Chapter 23 Key Takeaways: Searching and Sorting

1. Linear search is O(n); binary search is O(log n). Binary search requires sorted data but reduces a million-element search from a million comparisons to twenty.

2. O(n²) sorts (selection, insertion) are fine for small data. For arrays under about 50 elements, the simplicity and low overhead of these algorithms often beats O(n log n) methods.

3. Insertion sort is adaptive. It runs in O(n) on nearly-sorted data, making it ideal for maintaining order when a few elements are added to an already-sorted collection.

4. Merge sort guarantees O(n log n) and is stable. It never degrades to O(n²) regardless of input, and it preserves the relative order of equal elements. Its downside is O(n) extra memory.

5. Quicksort is typically the fastest sort in practice. Its O(n log n) average case, in-place operation, and excellent cache locality make it the default sort in most libraries. But beware: poor pivot selection can cause O(n²) worst case.

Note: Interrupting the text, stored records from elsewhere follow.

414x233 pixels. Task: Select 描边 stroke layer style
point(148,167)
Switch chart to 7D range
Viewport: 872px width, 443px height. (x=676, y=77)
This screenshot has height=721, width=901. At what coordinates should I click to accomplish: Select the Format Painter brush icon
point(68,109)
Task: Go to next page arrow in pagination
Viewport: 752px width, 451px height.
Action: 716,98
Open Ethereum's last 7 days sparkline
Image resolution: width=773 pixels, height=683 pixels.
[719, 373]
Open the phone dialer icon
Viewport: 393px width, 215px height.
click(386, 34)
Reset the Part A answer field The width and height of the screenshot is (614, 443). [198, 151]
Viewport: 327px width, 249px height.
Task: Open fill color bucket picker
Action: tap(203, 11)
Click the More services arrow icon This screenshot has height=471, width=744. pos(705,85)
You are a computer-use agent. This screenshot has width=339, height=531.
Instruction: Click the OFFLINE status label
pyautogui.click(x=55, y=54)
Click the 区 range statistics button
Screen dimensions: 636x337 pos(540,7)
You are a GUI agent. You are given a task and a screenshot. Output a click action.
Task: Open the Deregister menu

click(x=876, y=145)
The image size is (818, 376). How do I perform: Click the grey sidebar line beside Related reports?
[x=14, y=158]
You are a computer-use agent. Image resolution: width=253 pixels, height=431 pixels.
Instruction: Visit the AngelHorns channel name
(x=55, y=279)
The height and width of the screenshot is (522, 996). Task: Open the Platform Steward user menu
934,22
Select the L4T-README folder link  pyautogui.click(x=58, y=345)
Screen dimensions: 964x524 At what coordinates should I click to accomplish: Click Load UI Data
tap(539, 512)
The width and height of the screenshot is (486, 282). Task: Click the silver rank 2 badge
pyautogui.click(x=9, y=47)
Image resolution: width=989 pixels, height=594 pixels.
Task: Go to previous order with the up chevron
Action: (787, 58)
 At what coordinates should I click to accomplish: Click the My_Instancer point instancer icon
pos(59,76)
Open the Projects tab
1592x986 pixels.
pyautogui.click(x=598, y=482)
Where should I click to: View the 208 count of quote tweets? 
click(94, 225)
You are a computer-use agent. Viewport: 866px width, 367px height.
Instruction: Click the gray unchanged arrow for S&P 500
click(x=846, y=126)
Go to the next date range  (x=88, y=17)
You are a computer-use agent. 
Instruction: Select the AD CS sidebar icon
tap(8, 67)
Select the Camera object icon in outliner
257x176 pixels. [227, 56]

6. Pivot selection matters. Median-of-three or random pivot selection prevents quicksort's worst case on sorted or nearly-sorted input — exactly the kind of data you are most likely to encounter.

7. Use comparison functions to sort records by different fields. Passing a comparison function to a generic sort routine separates the sorting algorithm from the sorting criterion, enabling reuse.

8. Composed comparisons handle multi-field sorting. Compare by the primary key first; if equal, compare by the secondary key; if still equal, compare by the tertiary key. This pattern scales to any number of criteria.

9. Stability matters for multi-criteria sorting. A stable sort preserves previous ordering among equal elements, which is essential when sorting by one field after another.

10. Use library sorts in production; write your own for understanding. The built-in TFPGList.Sort and similar facilities are well-tested and optimized. Implement sorting algorithms by hand to learn their properties and to handle special cases.